[Rows of pointing data]
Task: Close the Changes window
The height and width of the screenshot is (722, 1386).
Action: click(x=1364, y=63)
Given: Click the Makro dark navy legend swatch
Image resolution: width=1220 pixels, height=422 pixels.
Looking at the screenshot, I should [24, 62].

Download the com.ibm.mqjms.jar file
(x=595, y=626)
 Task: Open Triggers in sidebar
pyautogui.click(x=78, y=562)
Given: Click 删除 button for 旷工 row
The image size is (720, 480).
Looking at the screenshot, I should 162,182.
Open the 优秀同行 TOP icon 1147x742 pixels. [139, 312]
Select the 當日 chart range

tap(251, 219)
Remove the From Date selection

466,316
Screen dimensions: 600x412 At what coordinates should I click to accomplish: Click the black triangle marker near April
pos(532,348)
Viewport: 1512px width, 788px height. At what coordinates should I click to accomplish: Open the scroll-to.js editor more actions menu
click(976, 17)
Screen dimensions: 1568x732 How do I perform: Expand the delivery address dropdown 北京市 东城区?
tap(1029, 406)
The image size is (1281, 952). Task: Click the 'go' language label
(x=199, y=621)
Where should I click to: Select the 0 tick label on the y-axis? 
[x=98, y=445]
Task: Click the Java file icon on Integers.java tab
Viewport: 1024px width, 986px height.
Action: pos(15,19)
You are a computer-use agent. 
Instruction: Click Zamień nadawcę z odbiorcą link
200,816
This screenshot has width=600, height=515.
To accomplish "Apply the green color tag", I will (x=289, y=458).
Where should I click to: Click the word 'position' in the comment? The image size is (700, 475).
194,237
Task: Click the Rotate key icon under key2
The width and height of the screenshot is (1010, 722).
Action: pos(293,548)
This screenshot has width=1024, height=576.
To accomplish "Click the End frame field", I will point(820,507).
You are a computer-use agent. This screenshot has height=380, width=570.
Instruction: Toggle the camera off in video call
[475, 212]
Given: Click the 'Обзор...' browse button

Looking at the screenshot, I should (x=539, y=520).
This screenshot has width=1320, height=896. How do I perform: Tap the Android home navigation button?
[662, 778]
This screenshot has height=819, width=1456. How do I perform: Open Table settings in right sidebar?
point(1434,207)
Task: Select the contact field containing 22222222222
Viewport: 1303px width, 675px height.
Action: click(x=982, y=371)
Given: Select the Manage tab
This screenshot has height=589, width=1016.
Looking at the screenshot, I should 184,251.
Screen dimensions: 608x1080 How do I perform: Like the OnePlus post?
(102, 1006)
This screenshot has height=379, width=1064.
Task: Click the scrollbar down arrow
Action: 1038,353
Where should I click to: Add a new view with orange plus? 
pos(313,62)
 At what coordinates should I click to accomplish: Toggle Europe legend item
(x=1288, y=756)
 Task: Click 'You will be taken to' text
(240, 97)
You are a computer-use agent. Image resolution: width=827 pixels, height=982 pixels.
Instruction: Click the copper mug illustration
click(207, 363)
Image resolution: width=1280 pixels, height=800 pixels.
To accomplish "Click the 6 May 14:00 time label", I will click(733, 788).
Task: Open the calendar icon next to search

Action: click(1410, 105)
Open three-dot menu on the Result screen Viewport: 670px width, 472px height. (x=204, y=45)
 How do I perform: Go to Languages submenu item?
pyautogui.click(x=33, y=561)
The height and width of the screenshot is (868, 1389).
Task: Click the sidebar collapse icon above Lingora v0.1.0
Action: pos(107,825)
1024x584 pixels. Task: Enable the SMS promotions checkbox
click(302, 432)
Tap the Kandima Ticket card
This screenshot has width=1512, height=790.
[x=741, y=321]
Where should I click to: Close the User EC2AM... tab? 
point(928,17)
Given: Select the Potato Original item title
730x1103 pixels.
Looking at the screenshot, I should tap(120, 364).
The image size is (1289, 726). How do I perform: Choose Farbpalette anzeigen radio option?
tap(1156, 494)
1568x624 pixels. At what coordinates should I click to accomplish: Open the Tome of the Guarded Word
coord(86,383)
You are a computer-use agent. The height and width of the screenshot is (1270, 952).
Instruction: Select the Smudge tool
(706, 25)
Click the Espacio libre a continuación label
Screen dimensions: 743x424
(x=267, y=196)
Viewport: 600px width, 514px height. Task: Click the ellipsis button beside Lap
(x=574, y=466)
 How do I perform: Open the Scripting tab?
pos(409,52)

### Short task
Transcribe every line of the material above word for word, keeping the original order, spelling and punctuation.

### Result of the task
Task: Close the Changes window
The height and width of the screenshot is (722, 1386).
Action: click(x=1364, y=63)
Given: Click the Makro dark navy legend swatch
Image resolution: width=1220 pixels, height=422 pixels.
Looking at the screenshot, I should [24, 62].

Download the com.ibm.mqjms.jar file
(x=595, y=626)
 Task: Open Triggers in sidebar
pyautogui.click(x=78, y=562)
Given: Click 删除 button for 旷工 row
The image size is (720, 480).
Looking at the screenshot, I should 162,182.
Open the 优秀同行 TOP icon 1147x742 pixels. [139, 312]
Select the 當日 chart range

tap(251, 219)
Remove the From Date selection

466,316
Screen dimensions: 600x412 At what coordinates should I click to accomplish: Click the black triangle marker near April
pos(532,348)
Viewport: 1512px width, 788px height. At what coordinates should I click to accomplish: Open the scroll-to.js editor more actions menu
click(976, 17)
Screen dimensions: 1568x732 How do I perform: Expand the delivery address dropdown 北京市 东城区?
tap(1029, 406)
The image size is (1281, 952). Task: Click the 'go' language label
(x=199, y=621)
Where should I click to: Select the 0 tick label on the y-axis? 
[x=98, y=445]
Task: Click the Java file icon on Integers.java tab
Viewport: 1024px width, 986px height.
Action: pos(15,19)
You are a computer-use agent. 
Instruction: Click Zamień nadawcę z odbiorcą link
200,816
This screenshot has width=600, height=515.
To accomplish "Apply the green color tag", I will (x=289, y=458).
Where should I click to: Click the word 'position' in the comment? The image size is (700, 475).
194,237
Task: Click the Rotate key icon under key2
The width and height of the screenshot is (1010, 722).
Action: pos(293,548)
This screenshot has width=1024, height=576.
To accomplish "Click the End frame field", I will point(820,507).
You are a computer-use agent. This screenshot has height=380, width=570.
Instruction: Toggle the camera off in video call
[475, 212]
Given: Click the 'Обзор...' browse button

Looking at the screenshot, I should (x=539, y=520).
This screenshot has width=1320, height=896. How do I perform: Tap the Android home navigation button?
[662, 778]
This screenshot has height=819, width=1456. How do I perform: Open Table settings in right sidebar?
point(1434,207)
Task: Select the contact field containing 22222222222
Viewport: 1303px width, 675px height.
Action: click(x=982, y=371)
Given: Select the Manage tab
This screenshot has height=589, width=1016.
Looking at the screenshot, I should 184,251.
Screen dimensions: 608x1080 How do I perform: Like the OnePlus post?
(102, 1006)
This screenshot has height=379, width=1064.
Task: Click the scrollbar down arrow
Action: 1038,353
Where should I click to: Add a new view with orange plus? 
pos(313,62)
 At what coordinates should I click to accomplish: Toggle Europe legend item
(x=1288, y=756)
 Task: Click 'You will be taken to' text
(240, 97)
You are a computer-use agent. Image resolution: width=827 pixels, height=982 pixels.
Instruction: Click the copper mug illustration
click(207, 363)
Image resolution: width=1280 pixels, height=800 pixels.
To accomplish "Click the 6 May 14:00 time label", I will click(733, 788).
Task: Open the calendar icon next to search

Action: click(1410, 105)
Open three-dot menu on the Result screen Viewport: 670px width, 472px height. (x=204, y=45)
 How do I perform: Go to Languages submenu item?
pyautogui.click(x=33, y=561)
The height and width of the screenshot is (868, 1389).
Task: Click the sidebar collapse icon above Lingora v0.1.0
Action: pos(107,825)
1024x584 pixels. Task: Enable the SMS promotions checkbox
click(302, 432)
Tap the Kandima Ticket card
This screenshot has width=1512, height=790.
[x=741, y=321]
Where should I click to: Close the User EC2AM... tab? 
point(928,17)
Given: Select the Potato Original item title
730x1103 pixels.
Looking at the screenshot, I should tap(120, 364).
The image size is (1289, 726). How do I perform: Choose Farbpalette anzeigen radio option?
tap(1156, 494)
1568x624 pixels. At what coordinates should I click to accomplish: Open the Tome of the Guarded Word
coord(86,383)
You are a computer-use agent. The height and width of the screenshot is (1270, 952).
Instruction: Select the Smudge tool
(706, 25)
Click the Espacio libre a continuación label
Screen dimensions: 743x424
(x=267, y=196)
Viewport: 600px width, 514px height. Task: Click the ellipsis button beside Lap
(x=574, y=466)
 How do I perform: Open the Scripting tab?
pos(409,52)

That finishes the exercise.